El intendente dobló la apuesta
Por espacio de dos horas compareció ayer en el Juzgado Penal de 2º Turno de Maldonado, el intendente Oscar De los Santos, en el marco de la investigación iniciada hace más de 3 años por el presunto enriquecimiento ilícito de algunos allegados al ex intendente Enrique Antía.
De los Santos fue citado en carácter de testigo por la doctora Adriana Graciuso, ante petitorio de los abogados patrocinantes de Daniel Chiachio (quien fuera durante 2000-2005, director general de Planeamiento de la Intendencia de Maldonado), y Sergio Servetto (Dirección de Obras de la IMM).

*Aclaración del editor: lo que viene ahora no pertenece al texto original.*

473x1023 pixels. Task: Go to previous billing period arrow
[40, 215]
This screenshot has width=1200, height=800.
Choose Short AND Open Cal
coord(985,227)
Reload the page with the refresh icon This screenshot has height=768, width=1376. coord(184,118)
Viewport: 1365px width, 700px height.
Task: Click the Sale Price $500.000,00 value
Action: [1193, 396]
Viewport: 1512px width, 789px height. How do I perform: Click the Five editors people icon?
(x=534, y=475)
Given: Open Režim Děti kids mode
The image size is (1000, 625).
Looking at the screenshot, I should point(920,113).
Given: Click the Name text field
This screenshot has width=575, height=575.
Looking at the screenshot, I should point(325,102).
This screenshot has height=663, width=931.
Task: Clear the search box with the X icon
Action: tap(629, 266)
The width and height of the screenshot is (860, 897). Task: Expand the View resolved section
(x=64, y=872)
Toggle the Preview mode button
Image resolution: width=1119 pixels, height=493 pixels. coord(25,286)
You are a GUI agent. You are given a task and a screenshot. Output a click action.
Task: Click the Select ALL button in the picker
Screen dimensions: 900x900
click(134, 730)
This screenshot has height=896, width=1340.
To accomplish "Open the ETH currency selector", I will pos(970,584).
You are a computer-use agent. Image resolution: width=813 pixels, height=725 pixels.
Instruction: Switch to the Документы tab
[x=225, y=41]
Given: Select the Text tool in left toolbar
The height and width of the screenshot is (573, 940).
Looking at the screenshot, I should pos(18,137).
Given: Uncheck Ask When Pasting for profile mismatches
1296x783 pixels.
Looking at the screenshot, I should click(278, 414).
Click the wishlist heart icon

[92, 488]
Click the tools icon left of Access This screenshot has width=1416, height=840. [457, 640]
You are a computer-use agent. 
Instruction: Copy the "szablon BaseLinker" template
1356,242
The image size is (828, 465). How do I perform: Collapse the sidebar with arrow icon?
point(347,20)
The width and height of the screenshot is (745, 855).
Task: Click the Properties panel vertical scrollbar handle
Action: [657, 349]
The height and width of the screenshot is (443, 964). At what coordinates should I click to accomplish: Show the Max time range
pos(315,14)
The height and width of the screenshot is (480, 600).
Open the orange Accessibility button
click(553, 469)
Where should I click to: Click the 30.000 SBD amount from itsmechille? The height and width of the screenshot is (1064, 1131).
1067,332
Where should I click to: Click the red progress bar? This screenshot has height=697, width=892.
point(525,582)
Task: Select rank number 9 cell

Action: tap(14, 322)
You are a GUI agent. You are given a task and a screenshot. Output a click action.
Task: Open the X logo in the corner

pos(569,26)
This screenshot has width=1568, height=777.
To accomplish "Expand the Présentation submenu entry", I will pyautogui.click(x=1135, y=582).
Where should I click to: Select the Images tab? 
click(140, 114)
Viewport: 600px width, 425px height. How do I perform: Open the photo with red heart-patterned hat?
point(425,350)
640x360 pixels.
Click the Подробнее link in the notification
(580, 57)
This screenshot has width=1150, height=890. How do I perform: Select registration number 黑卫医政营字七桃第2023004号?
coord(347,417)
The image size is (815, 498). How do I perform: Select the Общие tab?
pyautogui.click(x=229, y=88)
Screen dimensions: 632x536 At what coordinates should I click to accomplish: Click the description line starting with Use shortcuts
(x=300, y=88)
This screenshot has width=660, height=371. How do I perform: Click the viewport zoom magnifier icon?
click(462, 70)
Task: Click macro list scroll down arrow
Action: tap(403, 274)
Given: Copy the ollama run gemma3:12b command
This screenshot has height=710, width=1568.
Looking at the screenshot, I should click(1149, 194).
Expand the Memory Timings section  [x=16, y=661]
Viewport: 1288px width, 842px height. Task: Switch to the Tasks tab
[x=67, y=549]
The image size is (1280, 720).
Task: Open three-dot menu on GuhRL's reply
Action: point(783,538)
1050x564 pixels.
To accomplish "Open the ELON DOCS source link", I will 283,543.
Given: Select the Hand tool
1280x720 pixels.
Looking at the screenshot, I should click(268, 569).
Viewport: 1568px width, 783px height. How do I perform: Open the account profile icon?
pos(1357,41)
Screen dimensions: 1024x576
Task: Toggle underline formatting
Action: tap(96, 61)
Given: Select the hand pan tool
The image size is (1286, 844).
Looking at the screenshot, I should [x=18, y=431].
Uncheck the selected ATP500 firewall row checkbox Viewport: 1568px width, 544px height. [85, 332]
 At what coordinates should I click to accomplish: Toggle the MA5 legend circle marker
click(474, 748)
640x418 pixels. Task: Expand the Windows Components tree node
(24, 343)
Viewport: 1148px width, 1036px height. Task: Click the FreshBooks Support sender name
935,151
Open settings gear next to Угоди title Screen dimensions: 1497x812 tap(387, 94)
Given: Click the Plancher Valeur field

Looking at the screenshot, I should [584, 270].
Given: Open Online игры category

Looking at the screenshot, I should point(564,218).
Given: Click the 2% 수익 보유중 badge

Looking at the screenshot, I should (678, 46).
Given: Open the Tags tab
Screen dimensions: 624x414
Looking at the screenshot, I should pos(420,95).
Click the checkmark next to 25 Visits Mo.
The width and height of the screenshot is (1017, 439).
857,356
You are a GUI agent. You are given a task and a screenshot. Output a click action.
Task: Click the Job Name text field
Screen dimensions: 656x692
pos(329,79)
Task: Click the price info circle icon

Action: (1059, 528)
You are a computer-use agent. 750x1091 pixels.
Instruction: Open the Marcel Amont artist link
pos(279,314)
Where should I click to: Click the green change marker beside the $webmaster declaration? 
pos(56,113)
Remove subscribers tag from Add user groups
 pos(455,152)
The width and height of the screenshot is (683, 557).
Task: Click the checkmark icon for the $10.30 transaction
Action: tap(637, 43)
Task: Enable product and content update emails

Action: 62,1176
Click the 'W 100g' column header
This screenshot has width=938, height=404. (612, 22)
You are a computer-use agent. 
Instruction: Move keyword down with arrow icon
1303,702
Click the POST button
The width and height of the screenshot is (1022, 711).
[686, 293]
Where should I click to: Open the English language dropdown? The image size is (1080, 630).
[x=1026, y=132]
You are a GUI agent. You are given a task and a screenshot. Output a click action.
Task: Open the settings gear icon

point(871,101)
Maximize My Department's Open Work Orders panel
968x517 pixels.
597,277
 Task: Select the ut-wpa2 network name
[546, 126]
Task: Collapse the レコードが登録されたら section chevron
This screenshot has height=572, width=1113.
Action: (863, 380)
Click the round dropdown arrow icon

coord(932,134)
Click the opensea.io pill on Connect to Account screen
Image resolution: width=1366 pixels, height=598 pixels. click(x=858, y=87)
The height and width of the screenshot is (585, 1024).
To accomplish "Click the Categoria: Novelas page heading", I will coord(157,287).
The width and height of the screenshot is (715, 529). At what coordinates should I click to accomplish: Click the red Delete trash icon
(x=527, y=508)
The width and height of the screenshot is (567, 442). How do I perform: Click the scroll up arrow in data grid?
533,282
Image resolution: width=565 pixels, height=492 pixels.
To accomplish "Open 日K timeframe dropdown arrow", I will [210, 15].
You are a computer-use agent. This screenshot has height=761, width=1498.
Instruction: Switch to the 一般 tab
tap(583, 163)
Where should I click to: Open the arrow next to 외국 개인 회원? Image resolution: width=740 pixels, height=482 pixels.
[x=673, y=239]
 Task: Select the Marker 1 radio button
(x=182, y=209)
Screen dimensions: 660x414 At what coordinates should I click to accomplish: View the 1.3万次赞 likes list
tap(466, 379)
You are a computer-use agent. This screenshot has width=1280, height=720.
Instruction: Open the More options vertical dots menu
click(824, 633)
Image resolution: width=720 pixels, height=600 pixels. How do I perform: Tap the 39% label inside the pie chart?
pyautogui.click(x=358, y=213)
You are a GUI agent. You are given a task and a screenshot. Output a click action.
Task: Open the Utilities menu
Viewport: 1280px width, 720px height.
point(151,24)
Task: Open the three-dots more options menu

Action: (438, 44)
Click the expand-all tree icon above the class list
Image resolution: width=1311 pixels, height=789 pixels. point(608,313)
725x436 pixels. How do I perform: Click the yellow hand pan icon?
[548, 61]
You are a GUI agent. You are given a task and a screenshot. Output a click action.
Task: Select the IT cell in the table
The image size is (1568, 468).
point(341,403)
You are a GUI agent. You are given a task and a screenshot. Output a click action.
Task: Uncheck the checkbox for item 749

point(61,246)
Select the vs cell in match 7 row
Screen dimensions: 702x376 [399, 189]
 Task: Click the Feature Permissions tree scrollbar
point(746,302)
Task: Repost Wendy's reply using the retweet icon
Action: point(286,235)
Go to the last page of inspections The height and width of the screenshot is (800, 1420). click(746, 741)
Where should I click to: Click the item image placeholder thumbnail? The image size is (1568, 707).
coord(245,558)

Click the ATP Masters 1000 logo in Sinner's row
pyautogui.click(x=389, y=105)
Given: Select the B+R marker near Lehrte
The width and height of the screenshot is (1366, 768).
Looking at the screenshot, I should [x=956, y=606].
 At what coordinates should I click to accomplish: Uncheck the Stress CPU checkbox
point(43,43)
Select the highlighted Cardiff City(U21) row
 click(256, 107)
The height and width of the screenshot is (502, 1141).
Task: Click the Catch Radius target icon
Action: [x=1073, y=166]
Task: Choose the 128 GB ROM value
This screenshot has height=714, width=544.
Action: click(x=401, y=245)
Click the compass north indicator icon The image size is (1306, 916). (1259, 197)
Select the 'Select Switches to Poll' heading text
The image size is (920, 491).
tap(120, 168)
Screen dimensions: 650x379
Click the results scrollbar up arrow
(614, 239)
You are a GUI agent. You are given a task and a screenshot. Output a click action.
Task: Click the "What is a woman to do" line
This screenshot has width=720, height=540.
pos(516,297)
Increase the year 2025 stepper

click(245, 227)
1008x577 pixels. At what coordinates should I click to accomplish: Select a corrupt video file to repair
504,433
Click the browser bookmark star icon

La estrategia de los abogados del ex director de Planeamiento municipal Daniel Chiachio, y del jerarca de Obras de la administración Antía, Sergio Servetto, fue demostrar que De los Santos no tiene elementos probatorios de que ellos pueden haber tenido un vertiginoso enriquecimiento durante los años 2000-2005, para que el caso pase a vista fiscal y finalmente sea archivado. Pero eso no ocurrirá según varias fuentes consultadas por LA REPUBLICA, ya que hasta después de la Feria Judicial no se establecerá en Maldonado la nueva fiscal de 3er. Turno que debe atender el asunto.
El doctor Hugo Alvez, patrocinante de Servetto dijo que la intención era saber si De los Santos tenía la certeza de que varios allegados al ex intendente Enrique Antía se habían «enriquecido» de forma llamativa. «Nosotros entendemos que no hay ninguna causa para seguir adelante con esta investigación», porque De los Santos «no va a poder aportar más elementos de los que ya adelantó en sus comparecencias anteriores; vamos a pedirle a la sede que archive el expediente como corresponde», acotó Alvez.
Oscar De los Santos por su parte, que declaró por cuarta vez en este caso, mientras que el denunciante original, Enrique Antía, no lo hizo ni una sola vez, dobló su apuesta y pide que la investigación prosiga.
«Acá esto se resuelve levantando el secreto bancario, la declaración de bienes e ingresos, y sabiendo cual fue la situación patrimonial al comenzar y al terminar el período de gobierno. Particularmente un caso muy emblemático, y es que enriquecerse no es cometer delito, en absoluto, pero en la peor de la crisis de Uruguay entre el 2002 y el 2004, el ingeniero Antía pasó de 37 a 58 millones de pesos en su declaración jurada. Y los que estamos en la función pública, estamos expuestos a las acciones y a rendir cuentas en definitiva de nuestros actos cotidianos», dijo de los Santos al salir del juzgado.
El jefe comunal progresista se mostró algo molesto al recordar que por este caso ha tenido que concurrir ante los estrados judiciales en cuatro oportunidades, mientras que «él (Antía) que debía demostrar en definitiva cuál es la situación de la que viene y en la que está ahora, no sé si ha entrado alguna vez a un juzgado».